▶ [REQUIRED ACTION]: Starting at the line below holding "You are a GUI" and stopping at the line holding "Screen dimensions: 911x603", print every line exactly, both ends included, and leave the rest out.

▶ [DATA FOR REVIEW]:
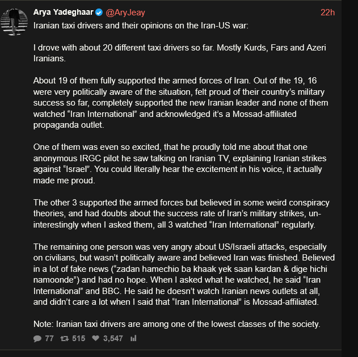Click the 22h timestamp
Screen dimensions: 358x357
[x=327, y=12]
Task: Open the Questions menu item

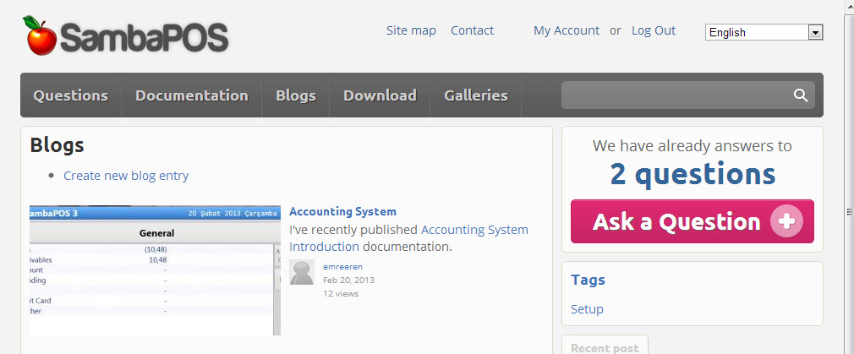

* * *

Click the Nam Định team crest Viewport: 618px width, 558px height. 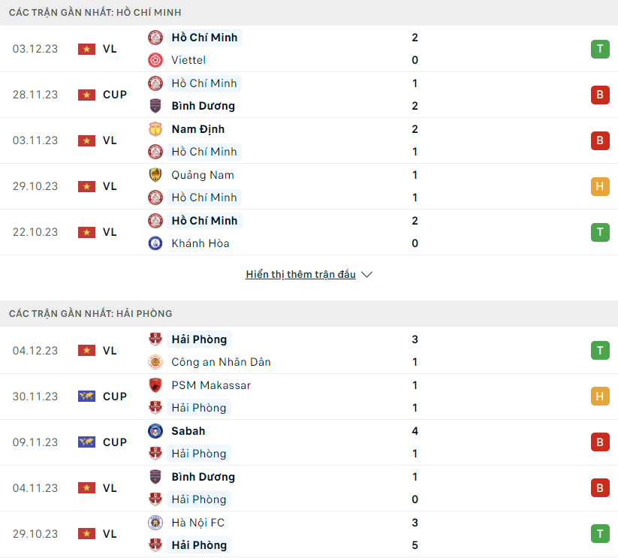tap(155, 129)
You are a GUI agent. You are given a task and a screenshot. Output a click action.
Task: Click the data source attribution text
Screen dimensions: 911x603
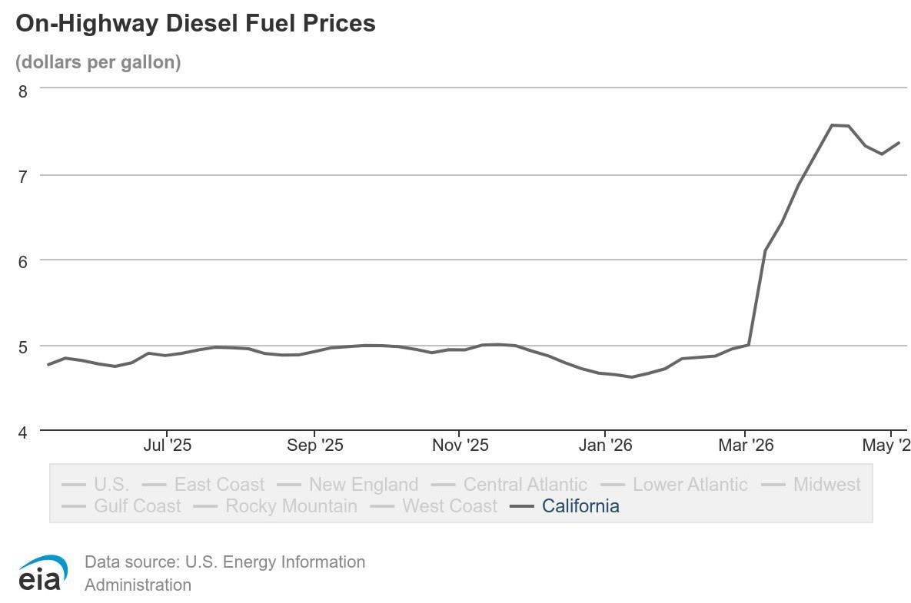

▶ [WRITTEN RESPONSE]:
You are a GUI agent. You are given a task and a screenshot. Output a click action.
Task: Click the data source attribution text
Screen dimensions: 911x603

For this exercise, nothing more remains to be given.